_Source_
^^^^^^^^

OO Design question for Net::HTTP caching extension

A

Aredridel

I'm in the process of writing an HTTP-1.1 extension to Net::HTTP. At
the moment, I'm replacing Net::HTTP#get with a version that will check
for a valid cache entry and return that instead of the fresh result, and
the original, uncached functionality is in #get_fresh

At the moment, I've made the cache per-class: A single class variable
for the cache, something like Net::HTTP.cache = new Net::HTTPCache, then
the new functionality starts.

Is this sane? Should it be an instance variable instead of a class
variable? Is there a more orthagonal way to do this?

Ari
 
B

Brian Candler

I'm in the process of writing an HTTP-1.1 extension to Net::HTTP. At
the moment, I'm replacing Net::HTTP#get with a version that will check
for a valid cache entry and return that instead of the fresh result, and
the original, uncached functionality is in #get_fresh

At the moment, I've made the cache per-class: A single class variable
for the cache, something like Net::HTTP.cache = new Net::HTTPCache, then
the new functionality starts.

Is this sane? Should it be an instance variable instead of a class
variable? Is there a more orthagonal way to do this?

One architectural suggestion: rather than extending/overriding Net::HTTP,
make your cache a separate object.

Then, Net::Cache#get can return an object from its cache (which is just an
instance variable of Net::Cache), and also contains instances of object(s)
which do the fetching from remote hosts when there is a cache miss.

I think there are a number of advantages in this approach:
- no messing with an existing foundation class
- the potential to have multiple methods for retrieving objects
(e.g. Net::FTP as well as Net::HTTP)
- a clear division of responsibility between the cache and the
object retrieval protocol

With some care, you should be able to make your cache thread-safe: if a
request for object X comes in while the cache is already fetching that
object, it could wait until the retrieval is complete. The cache can then
sit behind DRb, for example, so it can be accessed by multiple processes
simultaneously. Equally, if you get a request for object Y while a fetch for
object X is taking place, you can perform a parallel fetch in another
thread.

I think it would be much easier to deal with these sort of threading issues
when the cache is a separate object from the protocol.

^^^^^^^^

_Exercise instructions_
1/ Reproduce the thread from "One architectural suggestion: rather" to "well as Net::HTTP)".
2/ Answer these questions about the thread:
(a) Which method holds the original, uncached functionality?
(b) Besides Net::HTTP, which protocol is named as another way of retrieving objects?
(c) What could the cache sit behind so that multiple processes can access it at once?
3/ According to the thread, why should the cache be a separate object instead of an extension or override of Net::HTTP?
The data that comes after this thread is not needed.

^^^^^^^^

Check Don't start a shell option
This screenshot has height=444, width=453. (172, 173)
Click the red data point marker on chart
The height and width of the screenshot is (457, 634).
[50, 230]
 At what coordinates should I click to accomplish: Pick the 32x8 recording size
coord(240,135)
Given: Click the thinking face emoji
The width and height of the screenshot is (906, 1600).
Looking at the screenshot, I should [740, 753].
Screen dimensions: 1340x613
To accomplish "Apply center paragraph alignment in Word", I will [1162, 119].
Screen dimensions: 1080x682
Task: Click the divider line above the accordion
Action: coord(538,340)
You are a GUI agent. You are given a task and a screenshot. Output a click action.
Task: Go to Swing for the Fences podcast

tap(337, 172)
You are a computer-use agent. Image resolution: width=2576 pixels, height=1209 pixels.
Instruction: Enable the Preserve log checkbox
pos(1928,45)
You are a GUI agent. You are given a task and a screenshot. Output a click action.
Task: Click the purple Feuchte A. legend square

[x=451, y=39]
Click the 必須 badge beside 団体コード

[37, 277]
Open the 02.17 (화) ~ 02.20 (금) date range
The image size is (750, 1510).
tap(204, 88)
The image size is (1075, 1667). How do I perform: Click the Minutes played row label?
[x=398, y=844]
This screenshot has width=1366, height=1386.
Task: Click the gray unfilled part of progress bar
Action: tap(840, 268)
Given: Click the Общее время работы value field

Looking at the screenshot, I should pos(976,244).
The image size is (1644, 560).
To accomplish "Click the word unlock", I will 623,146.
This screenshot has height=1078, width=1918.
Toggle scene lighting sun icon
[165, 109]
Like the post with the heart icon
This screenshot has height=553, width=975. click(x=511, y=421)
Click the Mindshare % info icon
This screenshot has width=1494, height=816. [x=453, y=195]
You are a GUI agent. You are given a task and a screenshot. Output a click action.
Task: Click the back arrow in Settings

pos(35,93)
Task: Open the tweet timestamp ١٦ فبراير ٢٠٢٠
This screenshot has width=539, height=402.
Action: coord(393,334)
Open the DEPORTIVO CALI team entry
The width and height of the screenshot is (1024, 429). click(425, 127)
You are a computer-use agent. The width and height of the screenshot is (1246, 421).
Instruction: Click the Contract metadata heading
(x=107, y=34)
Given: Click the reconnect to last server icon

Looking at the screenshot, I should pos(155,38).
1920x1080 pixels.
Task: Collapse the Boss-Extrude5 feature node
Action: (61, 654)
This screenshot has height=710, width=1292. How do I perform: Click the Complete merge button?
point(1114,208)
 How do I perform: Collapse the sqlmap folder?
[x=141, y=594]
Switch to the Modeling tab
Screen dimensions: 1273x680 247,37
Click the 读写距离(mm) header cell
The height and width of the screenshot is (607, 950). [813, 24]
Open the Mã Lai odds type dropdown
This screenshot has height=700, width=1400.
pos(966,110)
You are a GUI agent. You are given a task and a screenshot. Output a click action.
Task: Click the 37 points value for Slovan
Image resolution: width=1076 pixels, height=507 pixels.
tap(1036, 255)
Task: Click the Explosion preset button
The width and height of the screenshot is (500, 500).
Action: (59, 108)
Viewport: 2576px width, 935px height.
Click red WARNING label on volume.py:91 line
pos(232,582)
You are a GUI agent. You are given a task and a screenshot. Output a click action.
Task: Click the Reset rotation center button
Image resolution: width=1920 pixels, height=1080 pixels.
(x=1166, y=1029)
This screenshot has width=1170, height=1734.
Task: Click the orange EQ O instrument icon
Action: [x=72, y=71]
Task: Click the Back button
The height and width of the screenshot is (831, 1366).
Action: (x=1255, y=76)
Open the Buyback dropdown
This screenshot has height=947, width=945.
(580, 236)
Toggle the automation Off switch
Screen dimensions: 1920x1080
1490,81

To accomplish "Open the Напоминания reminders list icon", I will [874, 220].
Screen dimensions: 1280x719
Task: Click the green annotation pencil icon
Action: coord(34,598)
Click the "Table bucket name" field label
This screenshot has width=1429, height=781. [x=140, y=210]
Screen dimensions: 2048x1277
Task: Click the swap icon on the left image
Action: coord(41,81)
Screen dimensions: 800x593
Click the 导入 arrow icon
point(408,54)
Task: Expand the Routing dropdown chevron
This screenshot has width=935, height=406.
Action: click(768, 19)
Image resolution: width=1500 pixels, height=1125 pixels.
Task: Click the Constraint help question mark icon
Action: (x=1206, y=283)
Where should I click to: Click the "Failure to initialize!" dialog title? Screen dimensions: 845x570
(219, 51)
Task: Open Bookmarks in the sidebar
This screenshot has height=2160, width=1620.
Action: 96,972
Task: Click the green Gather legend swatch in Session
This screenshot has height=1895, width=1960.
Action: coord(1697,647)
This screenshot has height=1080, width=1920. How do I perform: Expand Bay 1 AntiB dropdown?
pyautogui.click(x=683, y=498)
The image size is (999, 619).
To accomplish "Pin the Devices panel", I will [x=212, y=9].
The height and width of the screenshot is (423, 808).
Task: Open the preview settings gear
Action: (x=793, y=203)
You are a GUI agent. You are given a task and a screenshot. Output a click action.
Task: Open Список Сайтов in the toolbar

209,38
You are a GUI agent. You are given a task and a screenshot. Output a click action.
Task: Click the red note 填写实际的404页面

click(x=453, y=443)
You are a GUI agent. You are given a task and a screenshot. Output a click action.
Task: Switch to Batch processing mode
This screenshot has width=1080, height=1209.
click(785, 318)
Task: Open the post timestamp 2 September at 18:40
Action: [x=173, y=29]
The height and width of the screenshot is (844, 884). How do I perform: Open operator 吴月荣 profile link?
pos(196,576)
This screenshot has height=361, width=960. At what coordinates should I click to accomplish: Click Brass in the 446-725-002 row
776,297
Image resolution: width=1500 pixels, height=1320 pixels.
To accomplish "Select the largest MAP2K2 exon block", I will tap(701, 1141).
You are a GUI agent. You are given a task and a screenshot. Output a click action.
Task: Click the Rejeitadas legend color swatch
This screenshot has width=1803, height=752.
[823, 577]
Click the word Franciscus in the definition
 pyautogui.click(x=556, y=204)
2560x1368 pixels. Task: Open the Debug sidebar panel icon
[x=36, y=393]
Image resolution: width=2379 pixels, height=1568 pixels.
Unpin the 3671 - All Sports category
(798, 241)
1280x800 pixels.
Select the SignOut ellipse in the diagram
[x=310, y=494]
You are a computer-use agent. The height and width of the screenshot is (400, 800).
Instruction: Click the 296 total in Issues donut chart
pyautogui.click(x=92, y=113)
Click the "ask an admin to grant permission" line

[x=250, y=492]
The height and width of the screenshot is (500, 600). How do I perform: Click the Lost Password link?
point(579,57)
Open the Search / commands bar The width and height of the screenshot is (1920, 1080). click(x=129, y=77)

^^^^^^^^

_Results of the tasks_
1/
One architectural suggestion: rather than extending/overriding Net::HTTP,
make your cache a separate object.

Then, Net::Cache#get can return an object from its cache (which is just an
instance variable of Net::Cache), and also contains instances of object(s)
which do the fetching from remote hosts when there is a cache miss.

I think there are a number of advantages in this approach:
- no messing with an existing foundation class
- the potential to have multiple methods for retrieving objects
(e.g. Net::FTP as well as Net::HTTP)

2/
(a) #get_fresh
(b) Net::FTP
(c) DRb

3/ A separate cache object avoids messing with an existing foundation class and allows multiple retrieval methods, such as Net::FTP as well as Net::HTTP. It also clearly divides responsibility between the cache and the retrieval protocol. The reply adds that threading issues would be much easier to handle when the cache is separate from the protocol.